Ofengand J, Bakin A
Department of Biochemistry and Molecular Biology, University of Miami School of Medicine, FL 33101, USA.
J Mol Biol. 1997 Feb 21;266(2):246-68. doi: 10.1006/jmbi.1996.0737.
The pseudouridine (psi) residues present in the high molecular mass RNA from the large ribosomal subunit (LSU) have been sequenced from representative species of the eukaryotes, prokaryotes and archaebacteria, and from mitochondrial and chloroplast organelles. Ribosomes from Bacillus subtilis, Halobacter halobium, Drosphilia melanogaster, Mus musculus, Homo sapiens, mitochondria of M. musculus, H. sapiens and Trypanosoma brucei, and Zea mays chloroplasts were examined, resulting in the exact localization of 190 psi residues. The number of psi residues per RNA varied from one in the mitochondrial RNAs to 57 in the cytoplasmic LSU RNA of D. melanogaster and M. musculus. Despite this, all of the psi residues were found in three domains, II, IV and V. All three are at or have been linked to the peptidyl transferase center according to the literature. Comparison of the sites for psi among the species examined revealed four conserved or semi-conserved segments. One is the region 1911 to 1917, which contains three psi or modified psi in almost all species examined. This site is also juxtaposed to the decoding site of the 30 S subunit in the 70 S ribosome and has been implicated in the fidelity of codon recognition. Three additional sites were at the peptidyl transferase center itself. The juxtaposition of the conserved sites for psi with the two important functions of the ribosome, codon recognition and peptide bond formation, implies an important role for psi in ribosome function. We report some new putative modified nucleosides in LSU RNAs as detected by reverse transcription, correct a segment of the sequence of Z. mays chloroplasts and D. melanogaster LSU RNA, correlate the secondary structural context for all known psi residues in ribosomal RNA, and compare the sites for psi with those known for methylated nucleosides in H. sapiens.

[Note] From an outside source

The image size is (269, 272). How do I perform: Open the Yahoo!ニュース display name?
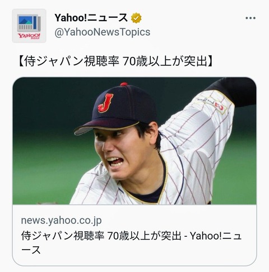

已对来自真核生物、原核生物和古细菌的代表性物种以及线粒体和叶绿体细胞器的大核糖体亚基(LSU)高分子量RNA中的假尿苷(ψ)残基进行了测序。研究了来自枯草芽孢杆菌、嗜盐盐杆菌、黑腹果蝇、小家鼠、智人、小家鼠线粒体、智人和布氏锥虫的核糖体,以及玉米叶绿体,确定了190个ψ残基的确切位置。每个RNA中ψ残基的数量从线粒体RNA中的1个到黑腹果蝇和小家鼠细胞质LSU RNA中的57个不等。尽管如此,所有的ψ残基都位于三个结构域,即结构域II、IV和V中。根据文献,这三个结构域都位于肽基转移酶中心或与之相连。在所研究的物种中,ψ位点的比较揭示了四个保守或半保守片段。其中一个是1911至1917区域,几乎在所研究的所有物种中都含有三个ψ或修饰的ψ。该位点也与70S核糖体中30S亚基的解码位点相邻,并且与密码子识别的保真度有关。另外三个位点位于肽基转移酶中心本身。ψ的保守位点与核糖体的两个重要功能,即密码子识别和肽键形成并列,这意味着ψ在核糖体功能中起重要作用。我们报告了通过逆转录检测到的LSU RNA中一些新的推定修饰核苷,校正了玉米叶绿体和黑腹果蝇LSU RNA的一段序列,关联了核糖体RNA中所有已知ψ残基的二级结构背景,并将ψ位点与智人中甲基化核苷的已知位点进行了比较。